PROVIDED DATA |
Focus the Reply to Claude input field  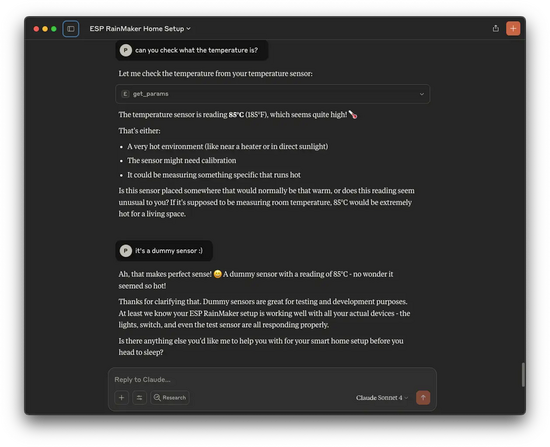pyautogui.click(x=272, y=379)
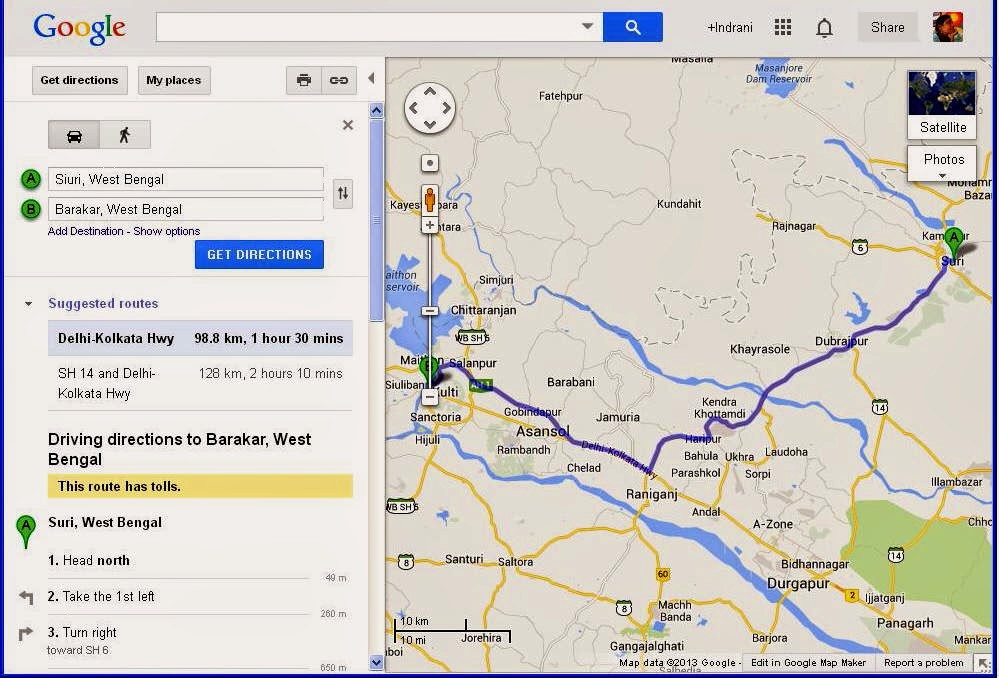Switch to the My places tab
The width and height of the screenshot is (999, 678).
[x=173, y=80]
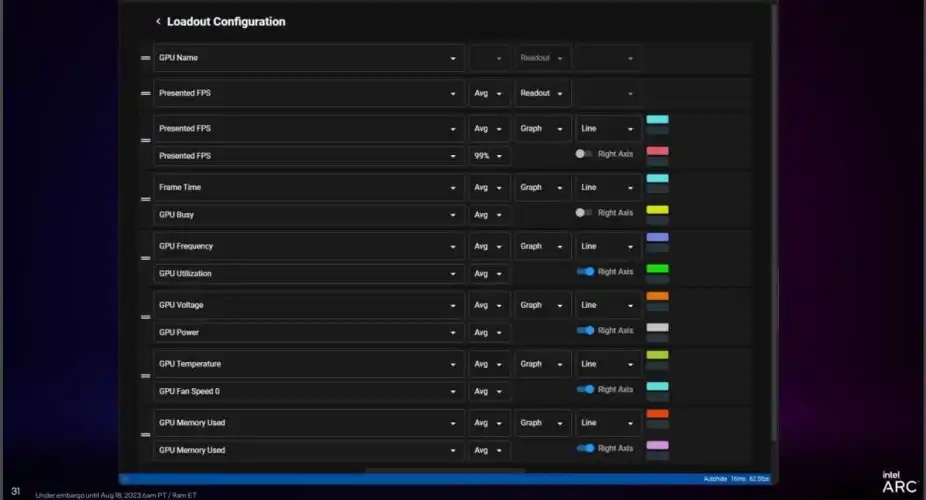Viewport: 926px width, 500px height.
Task: Toggle Right Axis for GPU Fan Speed 0
Action: pyautogui.click(x=585, y=390)
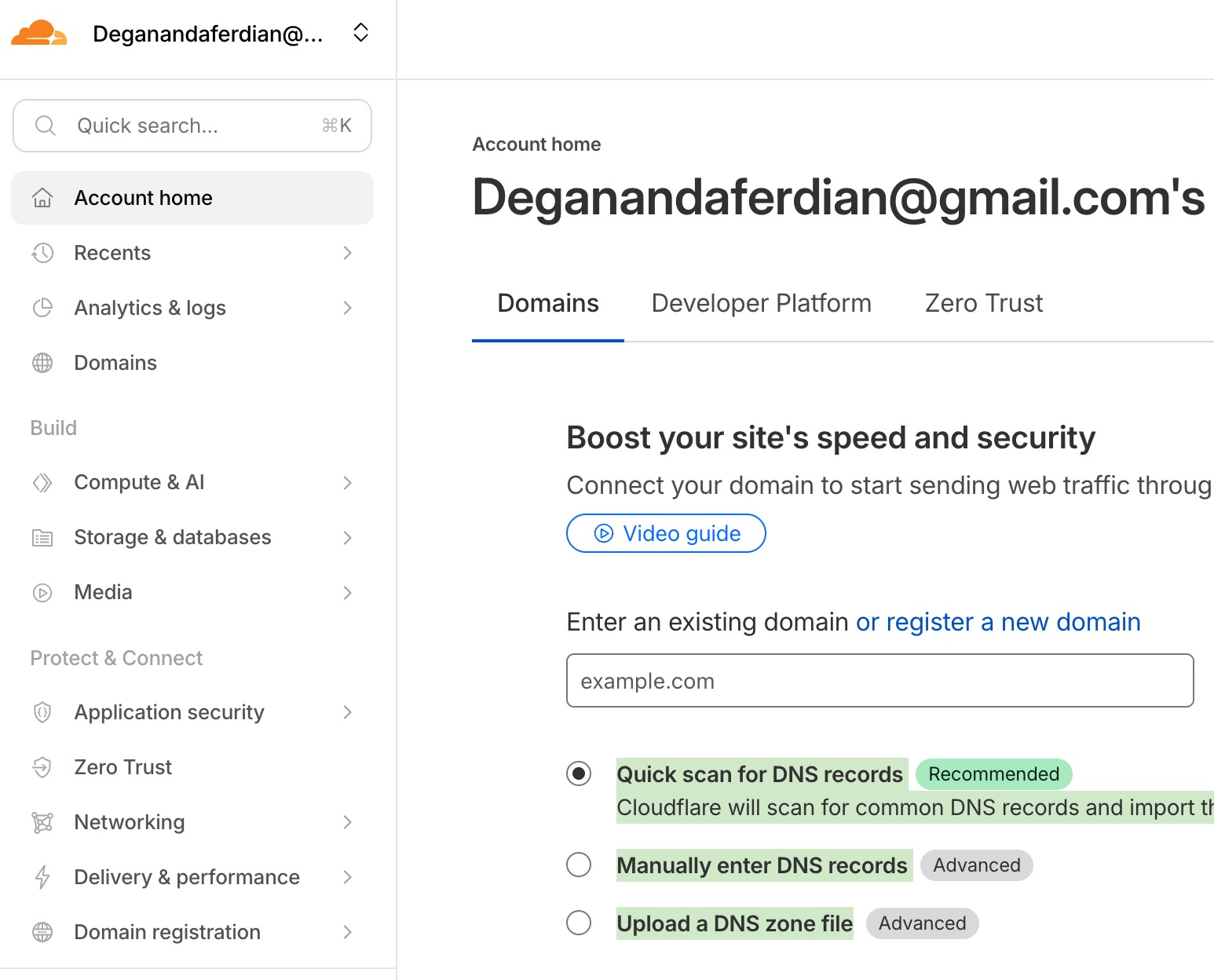This screenshot has width=1214, height=980.
Task: Open the Video guide button
Action: pos(666,534)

DIRECTIONS | What the answer needs is every line from the data above with "Task" in it.

EXPECTED OUTPUT |
Task: Toggle Right Axis for GPU Fan Speed 0
Task: Open the Video guide button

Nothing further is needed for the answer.